◎ Platform · Agent Observability

Know what your agents are doing. Continuously.

Trust3 AI ingests telemetry from your agent platforms, aggregates it into governance metrics, and continuously monitors for violations, scope drift, and behavioral patterns. You get a live view of your entire agent estate — what's healthy, what's at risk, and what needs attention — without sending sensitive AI content outside your environment.

THE CHALLENGE

Agents act faster than humans can watch. Monitoring has to be automatic.

Traditional application monitoring tells you whether a service is up. It doesn't tell you whether an AI agent answered questions outside its declared scope, accessed data it shouldn't have reached, or drifted from its expected behavior pattern over the last 24 hours.

Those are governance problems, not infrastructure problems. They require continuous monitoring built for how agents actually work — across usage patterns, policy compliance, and declared scope adherence.
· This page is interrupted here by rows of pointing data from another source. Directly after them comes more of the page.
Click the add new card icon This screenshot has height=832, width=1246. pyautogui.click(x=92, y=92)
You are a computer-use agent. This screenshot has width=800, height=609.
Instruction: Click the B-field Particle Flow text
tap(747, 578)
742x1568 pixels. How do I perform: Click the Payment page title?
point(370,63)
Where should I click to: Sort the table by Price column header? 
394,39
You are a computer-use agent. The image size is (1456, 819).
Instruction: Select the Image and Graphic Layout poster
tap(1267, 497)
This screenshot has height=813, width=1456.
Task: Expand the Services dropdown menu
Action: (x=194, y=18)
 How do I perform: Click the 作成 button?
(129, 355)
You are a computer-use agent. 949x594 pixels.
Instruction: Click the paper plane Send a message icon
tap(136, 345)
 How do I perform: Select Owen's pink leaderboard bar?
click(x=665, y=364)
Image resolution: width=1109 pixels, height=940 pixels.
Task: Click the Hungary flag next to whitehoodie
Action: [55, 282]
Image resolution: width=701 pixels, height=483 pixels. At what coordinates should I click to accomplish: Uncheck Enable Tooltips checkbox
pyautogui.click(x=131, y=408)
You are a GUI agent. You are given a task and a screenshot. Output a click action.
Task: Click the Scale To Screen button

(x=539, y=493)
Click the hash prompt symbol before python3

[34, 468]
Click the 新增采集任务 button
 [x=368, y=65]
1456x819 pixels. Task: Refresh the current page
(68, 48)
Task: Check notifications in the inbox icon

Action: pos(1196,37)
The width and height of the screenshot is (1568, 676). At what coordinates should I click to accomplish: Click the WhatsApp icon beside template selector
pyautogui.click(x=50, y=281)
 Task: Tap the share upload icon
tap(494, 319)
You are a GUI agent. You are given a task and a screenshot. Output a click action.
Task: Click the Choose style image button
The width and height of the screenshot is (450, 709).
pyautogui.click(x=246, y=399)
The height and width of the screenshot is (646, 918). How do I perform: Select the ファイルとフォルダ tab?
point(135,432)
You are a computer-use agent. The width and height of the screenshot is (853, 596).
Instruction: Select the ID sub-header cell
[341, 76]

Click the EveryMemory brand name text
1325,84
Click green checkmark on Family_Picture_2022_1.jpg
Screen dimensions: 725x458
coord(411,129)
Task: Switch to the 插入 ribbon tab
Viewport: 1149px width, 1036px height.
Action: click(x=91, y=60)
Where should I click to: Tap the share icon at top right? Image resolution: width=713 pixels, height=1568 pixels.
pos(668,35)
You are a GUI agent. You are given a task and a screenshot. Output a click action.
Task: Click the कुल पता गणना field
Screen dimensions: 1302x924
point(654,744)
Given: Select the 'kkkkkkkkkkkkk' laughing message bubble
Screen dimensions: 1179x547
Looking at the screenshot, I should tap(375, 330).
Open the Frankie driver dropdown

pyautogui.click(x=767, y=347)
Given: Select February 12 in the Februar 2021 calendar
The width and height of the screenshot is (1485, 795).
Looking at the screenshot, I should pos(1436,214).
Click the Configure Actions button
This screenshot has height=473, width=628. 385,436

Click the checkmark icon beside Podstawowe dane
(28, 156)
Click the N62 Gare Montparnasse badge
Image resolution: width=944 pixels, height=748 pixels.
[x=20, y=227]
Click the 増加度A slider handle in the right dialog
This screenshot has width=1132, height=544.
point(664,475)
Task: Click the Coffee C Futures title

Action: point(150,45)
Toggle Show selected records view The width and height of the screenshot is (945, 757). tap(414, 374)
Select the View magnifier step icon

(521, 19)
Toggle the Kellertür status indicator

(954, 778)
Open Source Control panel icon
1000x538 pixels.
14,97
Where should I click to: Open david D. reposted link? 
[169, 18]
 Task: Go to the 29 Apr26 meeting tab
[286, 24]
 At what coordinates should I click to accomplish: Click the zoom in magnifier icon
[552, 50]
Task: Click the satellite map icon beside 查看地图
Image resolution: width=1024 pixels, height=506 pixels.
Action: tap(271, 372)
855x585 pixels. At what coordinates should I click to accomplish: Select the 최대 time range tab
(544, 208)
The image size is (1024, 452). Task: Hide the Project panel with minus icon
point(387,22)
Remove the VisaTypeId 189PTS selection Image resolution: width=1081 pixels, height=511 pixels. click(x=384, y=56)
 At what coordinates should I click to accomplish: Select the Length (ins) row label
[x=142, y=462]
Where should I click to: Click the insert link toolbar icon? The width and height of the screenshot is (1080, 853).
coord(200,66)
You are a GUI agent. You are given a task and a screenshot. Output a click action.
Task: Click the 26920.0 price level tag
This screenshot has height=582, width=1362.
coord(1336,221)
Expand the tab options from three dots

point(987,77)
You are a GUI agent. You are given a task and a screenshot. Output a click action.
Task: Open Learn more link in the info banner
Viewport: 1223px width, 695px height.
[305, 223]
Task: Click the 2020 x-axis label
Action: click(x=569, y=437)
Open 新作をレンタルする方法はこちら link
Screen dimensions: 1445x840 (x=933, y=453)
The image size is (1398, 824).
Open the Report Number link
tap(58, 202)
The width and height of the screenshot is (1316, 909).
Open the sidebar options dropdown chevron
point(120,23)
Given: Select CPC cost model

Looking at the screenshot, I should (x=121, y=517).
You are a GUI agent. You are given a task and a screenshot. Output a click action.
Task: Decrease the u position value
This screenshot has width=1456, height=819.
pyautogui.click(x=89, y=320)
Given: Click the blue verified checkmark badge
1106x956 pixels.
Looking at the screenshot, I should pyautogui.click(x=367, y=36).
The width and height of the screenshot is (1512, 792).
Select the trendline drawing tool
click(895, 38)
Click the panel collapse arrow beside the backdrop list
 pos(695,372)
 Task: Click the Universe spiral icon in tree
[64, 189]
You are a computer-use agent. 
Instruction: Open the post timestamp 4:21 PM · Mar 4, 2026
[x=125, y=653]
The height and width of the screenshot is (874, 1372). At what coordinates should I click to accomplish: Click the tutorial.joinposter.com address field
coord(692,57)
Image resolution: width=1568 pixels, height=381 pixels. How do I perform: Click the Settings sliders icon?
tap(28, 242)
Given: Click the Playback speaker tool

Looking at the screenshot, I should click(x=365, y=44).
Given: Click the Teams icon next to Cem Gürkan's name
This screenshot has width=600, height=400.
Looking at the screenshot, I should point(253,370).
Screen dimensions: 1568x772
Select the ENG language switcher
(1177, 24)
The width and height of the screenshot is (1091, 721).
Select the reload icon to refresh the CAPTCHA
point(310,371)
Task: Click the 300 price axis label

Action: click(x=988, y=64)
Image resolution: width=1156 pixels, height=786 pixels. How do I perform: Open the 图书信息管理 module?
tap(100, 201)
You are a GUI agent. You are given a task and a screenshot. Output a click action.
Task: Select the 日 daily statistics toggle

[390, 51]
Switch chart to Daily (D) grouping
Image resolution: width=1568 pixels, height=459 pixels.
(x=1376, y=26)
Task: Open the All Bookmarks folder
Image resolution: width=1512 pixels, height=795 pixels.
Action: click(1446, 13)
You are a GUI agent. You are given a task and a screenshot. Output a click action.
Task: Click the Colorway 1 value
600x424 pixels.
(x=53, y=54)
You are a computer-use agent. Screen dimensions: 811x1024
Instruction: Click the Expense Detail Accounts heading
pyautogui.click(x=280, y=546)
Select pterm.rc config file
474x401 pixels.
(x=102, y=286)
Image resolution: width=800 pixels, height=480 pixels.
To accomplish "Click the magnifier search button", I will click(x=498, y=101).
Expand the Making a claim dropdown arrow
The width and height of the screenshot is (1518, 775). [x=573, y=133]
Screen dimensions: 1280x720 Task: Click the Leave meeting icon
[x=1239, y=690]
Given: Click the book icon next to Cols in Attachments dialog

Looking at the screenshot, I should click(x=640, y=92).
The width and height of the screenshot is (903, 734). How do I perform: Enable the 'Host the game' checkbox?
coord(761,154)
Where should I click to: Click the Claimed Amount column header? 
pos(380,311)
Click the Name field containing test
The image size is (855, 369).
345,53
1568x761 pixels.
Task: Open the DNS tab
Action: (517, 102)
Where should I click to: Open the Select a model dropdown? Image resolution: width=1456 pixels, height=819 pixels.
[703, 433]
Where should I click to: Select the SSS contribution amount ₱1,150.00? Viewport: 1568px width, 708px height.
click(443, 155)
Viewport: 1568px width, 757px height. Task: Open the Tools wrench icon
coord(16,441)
◎ How Trust3 AI Handles Your Data

Governance metadata in. Sensitive content stays with you.

Trust3 AI receives telemetry and aggregated metrics from your agent platforms — usage counts, category signals, access patterns, policy evaluation results. It analyzes and monitors on that governance data layer.

Raw prompt content, response text, and sensitive AI interaction data never enter Trust3's data plane. When a violation is detected and an issue is created, Trust3 AI records the violation category and the governance signal — and points directly to the source system where the full trace lives for deeper investigation.

This is an intentional architectural choice. Governance metadata is what Trust3 AI needs to do its job. The sensitive content stays in your environment, under your control.

HOW IT WORKS

Five capabilities. Continuous monitoring.

01
Telemetry Ingestion and Aggregation

Governance signals from every agent platform.

Trust3 AI connects to your agent platforms and ingests telemetry continuously. That raw telemetry is aggregated into governance metrics — the signals that matter for monitoring, scoring, and violation detection.

What gets aggregated
  • Interaction volume — total interactions per agent, per time window
  • Scope categorization — subject matter of agent interactions, classified against declared purpose
  • In-scope vs out-of-scope ratio — what proportion of usage matches the agent's declared purpose
  • Data access patterns — which resources agents are reaching and how frequently
  • Policy evaluation results — which policies fired, with what outcomes
  • Success and failure rates — completed, failed, and flagged interactions
Platform sources
  • Databricks — Unity Catalog connector, CloudTrail, Genie space activity
  • Microsoft Copilot Studio — M365 Unified Audit Log
  • AWS Bedrock — CloudTrail and Bedrock audit logs
  • LangChain / custom agents — PAIG SDK telemetry
  • Any platform emitting OpenTelemetry-compatible data
02
Trust Score

A live governance grade. Per agent. Computed continuously.

Every agent carries a Trust Score — a 0–100 grade across four dimensions that reflects its current governance posture. Computed continuously from aggregated metrics as new telemetry arrives. Not a static badge assigned at registration — a live signal that moves with the agent's actual behavior.

Four scoring dimensions
DimensionWeightWhat it measures
Policy Compliance35%Ratio of policy violations to total evaluated interactions
Scope Adherence25%Proportion of usage matching the agent's declared purpose
Security Posture25%Identity hygiene, over-permissioning signals, credential risk indicators
Behavioral Baseline15%Deviation from the agent's established usage patterns
Four trust bands
  • TRUSTED All policies met, operating within declared scope
  • MONITORED Minor signals detected, within acceptable range
  • AT RISK Active violations or significant drift detected
  • UNTRUSTED Critical violations, production risk

Drilling into a score shows exactly which dimension is the primary driver and which specific signal is pulling it down — policy violation count, out-of-scope ratio, or behavioral deviation.

03
Usage Monitoring

Understand what your agents are actually doing.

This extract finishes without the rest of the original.